Desde el Gobierno se ha usado este episodio de su vida para criminalizarlo: “Los hechos son claros: Kilmar Abrego García es un inmigrante ilegal violento que abusa de mujeres y niños. No tenía ningún derecho a estar en nuestro país y nos enorgullece haber deportado a este violento matón”, ha declarado la subsecretaria Tricia McLaughlin en un comunicado.
Vásquez Sura, que desde su deportación lucha incansablemente por la devolución de su marido, ha justificado en numerosas declaraciones que su esposo sufrió depresión tras la detención y que la terapia sirvió para que la pareja siguiera adelante con su vida familiar. “Nadie es perfecto y ningún matrimonio es perfecto”, declaró. “Kilmar es un compañero y padre cariñoso, y seguiré apoyándolo, luchando por la justicia y exigiendo su regreso a la familia que lo ama”.
Su lucha ya supera los 50 días, el tiempo que lleva sin tener noticias de él, como recordó el primero de mayo en una protesta ante la Casa Blanca. Fue el 12 de marzo un día fatídico que cambió sus vidas. Abrego García acababa de recoger a su hijo de cinco años, cuando fue interceptado por agentes de ICE. Apenas tuvo tiempo de llamar a su esposa para decirle que le estaban deteniendo, aunque no entendía por qué. Los agentes le dieron a Vásquez Sura diez minutos para que acudiera a recoger a su hijo. Y esa fue la última vez que vio a su marido.

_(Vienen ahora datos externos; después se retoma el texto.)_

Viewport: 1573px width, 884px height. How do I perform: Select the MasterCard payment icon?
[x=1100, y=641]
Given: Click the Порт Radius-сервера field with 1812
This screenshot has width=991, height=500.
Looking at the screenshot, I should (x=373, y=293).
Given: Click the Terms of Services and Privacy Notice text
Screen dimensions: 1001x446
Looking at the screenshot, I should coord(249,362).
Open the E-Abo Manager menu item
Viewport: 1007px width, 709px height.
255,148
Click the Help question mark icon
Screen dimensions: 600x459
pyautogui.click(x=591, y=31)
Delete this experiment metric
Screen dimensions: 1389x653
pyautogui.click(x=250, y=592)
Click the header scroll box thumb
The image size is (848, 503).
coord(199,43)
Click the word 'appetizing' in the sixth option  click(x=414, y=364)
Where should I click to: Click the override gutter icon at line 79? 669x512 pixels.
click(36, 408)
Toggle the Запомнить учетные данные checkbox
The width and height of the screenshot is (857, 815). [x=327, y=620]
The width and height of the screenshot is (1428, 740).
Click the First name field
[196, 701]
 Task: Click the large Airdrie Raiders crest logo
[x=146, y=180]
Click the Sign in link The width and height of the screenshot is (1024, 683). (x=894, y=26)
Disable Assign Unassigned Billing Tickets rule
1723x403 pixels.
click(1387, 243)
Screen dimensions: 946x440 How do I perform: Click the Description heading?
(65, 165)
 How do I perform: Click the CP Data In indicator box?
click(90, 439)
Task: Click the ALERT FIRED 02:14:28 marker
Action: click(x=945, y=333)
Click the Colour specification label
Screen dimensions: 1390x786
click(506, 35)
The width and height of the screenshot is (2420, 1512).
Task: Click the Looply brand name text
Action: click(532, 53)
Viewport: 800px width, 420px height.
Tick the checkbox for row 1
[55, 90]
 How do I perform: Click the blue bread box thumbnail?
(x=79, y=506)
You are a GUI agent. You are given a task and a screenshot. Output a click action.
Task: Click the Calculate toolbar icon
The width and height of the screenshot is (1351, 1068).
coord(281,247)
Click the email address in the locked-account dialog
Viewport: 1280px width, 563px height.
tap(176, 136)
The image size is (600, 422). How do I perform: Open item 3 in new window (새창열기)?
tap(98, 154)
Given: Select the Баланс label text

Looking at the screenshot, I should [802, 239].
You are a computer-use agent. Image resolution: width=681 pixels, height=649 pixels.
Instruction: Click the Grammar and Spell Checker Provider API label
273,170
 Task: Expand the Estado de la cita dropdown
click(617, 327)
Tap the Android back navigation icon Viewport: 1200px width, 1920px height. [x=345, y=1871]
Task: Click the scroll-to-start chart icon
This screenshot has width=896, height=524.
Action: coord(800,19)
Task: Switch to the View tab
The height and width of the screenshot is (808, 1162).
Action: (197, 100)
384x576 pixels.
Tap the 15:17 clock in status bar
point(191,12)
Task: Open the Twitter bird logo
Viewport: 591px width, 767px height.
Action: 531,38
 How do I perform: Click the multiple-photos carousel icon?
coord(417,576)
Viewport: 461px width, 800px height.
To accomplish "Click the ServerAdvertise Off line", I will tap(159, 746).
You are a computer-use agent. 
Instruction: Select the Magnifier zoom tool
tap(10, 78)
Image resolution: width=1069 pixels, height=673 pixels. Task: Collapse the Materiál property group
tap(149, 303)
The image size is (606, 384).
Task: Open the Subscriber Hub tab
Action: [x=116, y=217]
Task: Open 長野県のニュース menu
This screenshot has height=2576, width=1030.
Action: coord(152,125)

Tres días después, en una breve llamada, le dijo asustado que creía que le deportaban a El Salvador. Ella lo pudo confirmar al ver una foto publicada de detenidos encarcelados en la prisión de Cecot, el centro penitenciario ideado por el presidente salvadoreño, Nayib Bukele, para encerrar a los pandilleros, conocido por las inhumanas condiciones en que se mantiene los presos. Le reconoció por sus cicatrices y tatuajes. Unos dibujos bajo la piel que las autoridades han convertido en la prueba irrefutable de que pertenece al MS-13. El propio Trump publicó una foto en la que mostraba el puño de Abrego García con los tatuajes de sus nudillos: una hoja de marihuana, una cara sonriente con X como ojos, una cruz y una calavera. Tatuajes que se consideran comunes por los expertos y no pueden probar su pertenencia a las pandillas.
La jueza de distrito de Maryland, Paula Xinis, que ha llevado el caso, ha rechazado las pruebas aportadas por el Gobierno que le vinculan al MS-13. La magistrada mantiene un pulso con el Ejecutivo después de que a primeros de abril calificara de “ilegal” la deportación de Abrego García y exigiera al Gobierno que lo llevara de vuelta a EE UU. El proceso judicial ha llegado hasta el Tribunal Supremo que, por unanimidad, manifestó que el Gobierno debe “facilitar” el regreso del salvadoreño. Ni siquiera el fallo del alto tribunal ha conseguido que la Administración Trump, resuelta a no corregir su error, gestione su devolución. El caso no se ha cerrado y la última estrategia del Gobierno ha sido declarar que sus gestiones son “secreto de Estado”, para evitar cumplir con la orden judicial de dar información sobre sus movimientos para liberarlo.
Más bien al contrario, en su empeño en criminalizarlo, ha aportado nuevas pruebas: un vídeo de un control de tráfico en el que conducía un vehículo en el que trasladaba a nueve migrantes y que las autoridades encuentran sospechoso de tráfico de personas. No se presentaron cargos contra él y fue liberado con una multa por conducir con un permiso caducado.
Abrego García, sobre quien no pesa ninguna acusación, continúa encarcelado en El Salvador, en otra cárcel que no es Cecot, de la que fue trasladado. Su pertenencia o no a una pandilla criminal es objeto de discusión en círculos políticos y sociales y su caso se ha convertido en un símbolo de las injusticias cometidas para conseguir la mayor deportación de la historia de Estados Unidos.
“Quizás, pero quizás no”, escribió el juez J. Harvie Wilkinson III, magistrado conservador de un tribunal federal de apelaciones en Virginia, al preguntarse si Abrego García era pandillero. “De todas formas, aún tiene derecho al debido proceso”, sentenció.